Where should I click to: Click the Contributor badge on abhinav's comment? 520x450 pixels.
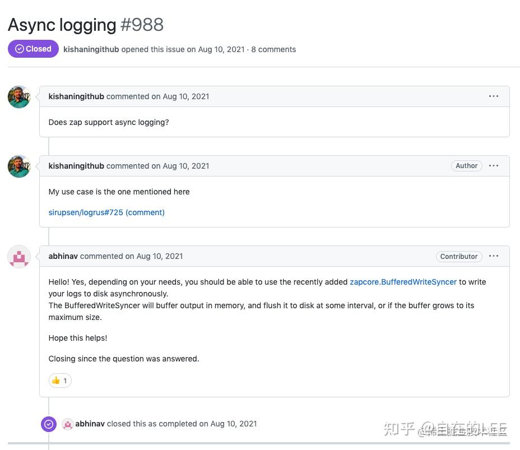tap(458, 256)
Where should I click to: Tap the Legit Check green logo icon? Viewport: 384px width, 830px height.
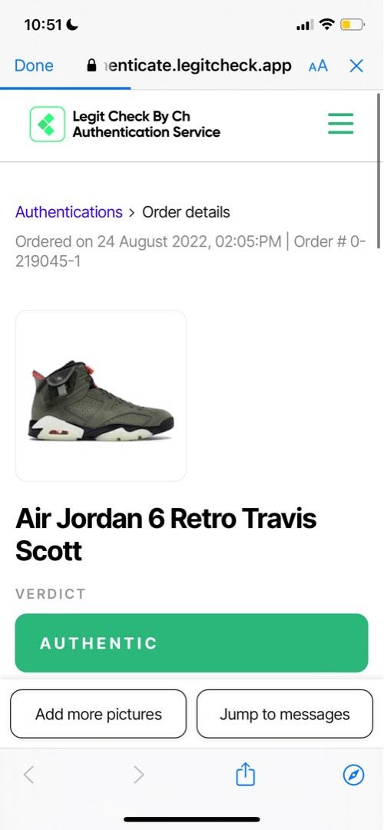click(47, 124)
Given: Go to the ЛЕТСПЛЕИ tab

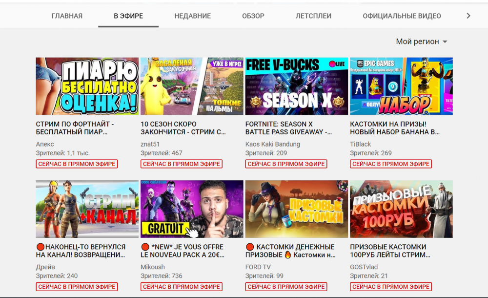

********

## [What you have to do]
Take the listing above and print it exactly, apart from the pictures.

## [Answer section]
Where should I click to: Click the Contributor badge on abhinav's comment? 520x450 pixels.
tap(458, 256)
Where should I click to: Tap the Legit Check green logo icon? Viewport: 384px width, 830px height.
click(47, 124)
Given: Go to the ЛЕТСПЛЕИ tab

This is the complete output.